Each new communication platform—be it movies, television, or social media—changes how public discourse operates. Television, for instance, transformed politics, education, and news into forms of entertainment, turning serious information into spectacle. Without fail, every decade or two, some new media format arrives, rewires how humans think, argue, and entertain themselves, and makes Marshall McLuhan look like a genius all over again.
Which brings us to AI. Large language models are not a medium in the traditional sense; they are a tool. And yet their impact resembles the rapid adoption of a new media platform.
If television changed public discourse by turning it into performance, and social media changed discourse by bending it toward instant gratification and attention capture, then AI has arrived to turn human expression into an optimizable science—no different from coding or medicine. There is, apparently, a platonic ideal for communication, one that involves the word “delve” and unwavering positivity, and AI is here to help us get there faster. There will be no more typos. No more half-formed thoughts. And all writing will be rendered in the frictionless, error-free style of Claude Opus 4.8 or GPT-5.5, and sometimes Gemini if the other two models happened to have crashed that day.

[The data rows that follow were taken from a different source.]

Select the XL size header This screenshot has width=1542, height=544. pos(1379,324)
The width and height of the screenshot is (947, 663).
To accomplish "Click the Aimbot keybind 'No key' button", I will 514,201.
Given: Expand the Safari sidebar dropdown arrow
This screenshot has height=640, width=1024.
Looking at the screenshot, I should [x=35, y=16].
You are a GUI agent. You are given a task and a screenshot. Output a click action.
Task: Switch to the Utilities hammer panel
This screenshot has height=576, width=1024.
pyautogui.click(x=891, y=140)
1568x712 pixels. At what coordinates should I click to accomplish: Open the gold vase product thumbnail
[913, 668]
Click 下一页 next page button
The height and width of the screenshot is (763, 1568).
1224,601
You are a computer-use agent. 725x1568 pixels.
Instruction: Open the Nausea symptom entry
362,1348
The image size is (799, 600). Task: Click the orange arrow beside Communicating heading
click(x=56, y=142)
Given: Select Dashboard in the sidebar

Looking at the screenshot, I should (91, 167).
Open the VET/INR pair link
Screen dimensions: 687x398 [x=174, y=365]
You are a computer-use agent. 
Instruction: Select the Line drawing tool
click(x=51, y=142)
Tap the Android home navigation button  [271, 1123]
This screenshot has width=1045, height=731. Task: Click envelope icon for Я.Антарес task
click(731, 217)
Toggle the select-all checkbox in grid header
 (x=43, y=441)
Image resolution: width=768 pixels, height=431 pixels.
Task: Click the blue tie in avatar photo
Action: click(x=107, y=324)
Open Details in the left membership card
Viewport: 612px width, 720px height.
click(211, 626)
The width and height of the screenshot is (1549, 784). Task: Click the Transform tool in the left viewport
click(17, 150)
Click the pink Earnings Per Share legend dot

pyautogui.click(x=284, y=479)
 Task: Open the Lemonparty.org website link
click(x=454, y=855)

So what does all this mean for art? Part of what I have always loved about entertainment is the tension between art and science: the question of how to make something beautiful and moving, like a film, while also sustaining it within the limits that society imposes, such as the Hollywood studio system. But with AI, that balance starts to disappear; everything becomes science. A sentence can be made maximally engaging, but in the process it strips away the messiness of being human. And for all its flaws—and there are many—I do think we need that messiness. If that means living in a world of fewer em dashes, so be it.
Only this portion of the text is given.